LyFC negó que el incidente haya sido causado por una sobrecarga
El Sindicato Mexicano de Electricistas (SME) señaló que la falta de presupuesto y los trabajos de remodelación en calles del Centro Histórico han dañado las líneas subterráneas de conducción de energía, lo que ha provocado explosiones como las ocurridas el miércoles.
El vocero del SME, Fernando Amezcua, e integrantes de la Comisión de Trabajo de la Sección Cables Subterráneos de Luz y Fuerza del Centro (LyFC) rechazaron que el incidente haya sido causado por una sobrecarga y atribuyeron esas fallas al deterioro del equipo y del cableado.
"Desde hace un año en que se presentaron las primeras explosiones en las bóvedas de LyFC de la zona centro de la ciudad, advertimos que de no destinarse más presupuesto para las labores de mantenimiento los problemas irían en aumento", precisó Amezcua Castillo.
Agregó que ni el gobierno federal, ni el Poder Legislativo fueron sensibles ante esa petición y ahora la administración local también ha retenido unos 100 millones de pesos que la federación destinó al mantenimiento de la red central.
Fernando Amezcua comentó que además las compañías contratadas por el Fideicomiso del Centro Histórico han contribuido al deterioro del equipo, pues la maquinaria usada para levantar el adoquín y el pavimento lo hacen sin el menor cuidado.
A su vez Edgar Millán, de la Comisión de Trabajo de Cables Subterráneos, presentó imágenes del deterioro del equipo, así como del transformador que explotó la víspera en la Red 52 ubicada en Palma y Francisco I. Madero.

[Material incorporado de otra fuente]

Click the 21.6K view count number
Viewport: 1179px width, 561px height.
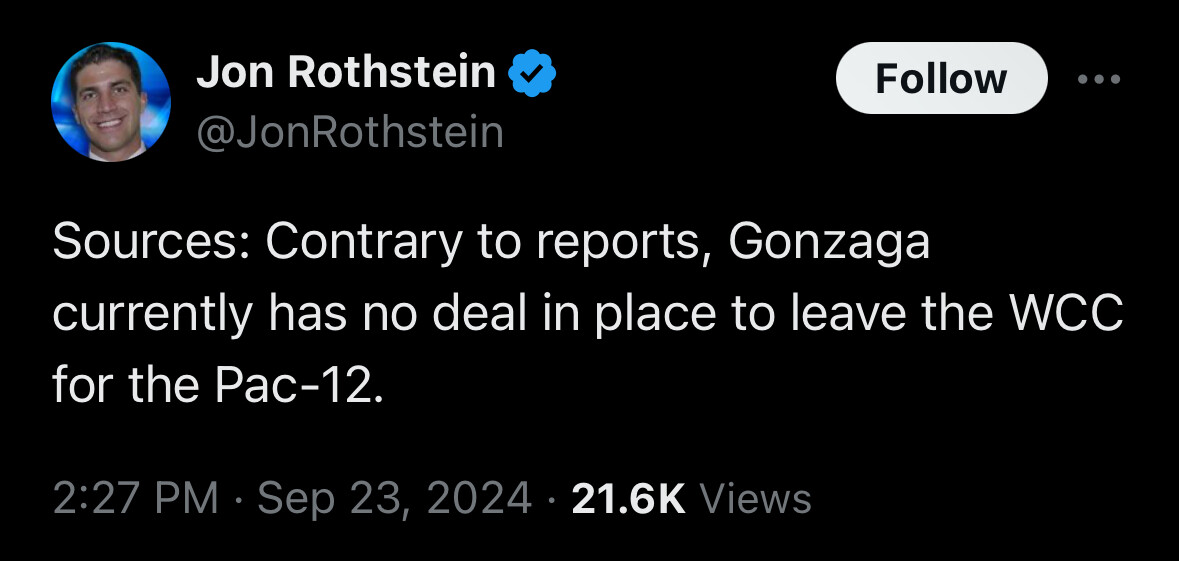click(x=629, y=499)
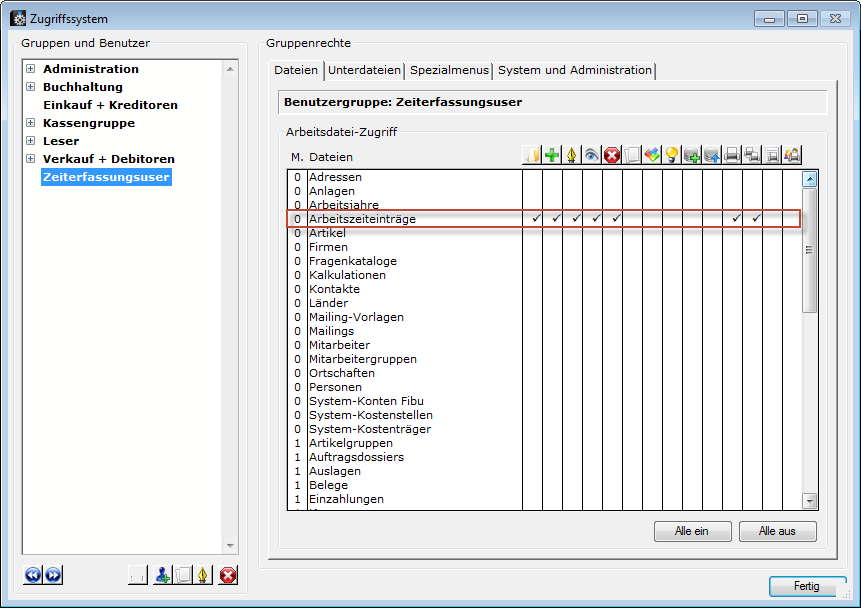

Detalló cómo los trabajos de las empresas del Fideicomiso dañaron el sistema de mallado de dicho dispositivo, lo que generó que se filtrara aceite y ello provocó la explosión.
"El Centro Histórico es un polvorín y si no se canalizan pronto recursos los riesgos de daños a inmuebles y personas irán en aumento", insistió Fernando Amezcua.
Precisó que para abatir en forma integral ese problema se necesitan tres mil millones de pesos cada año durante una década, y actualmente sólo se destinan 500 millones de pesos anuales.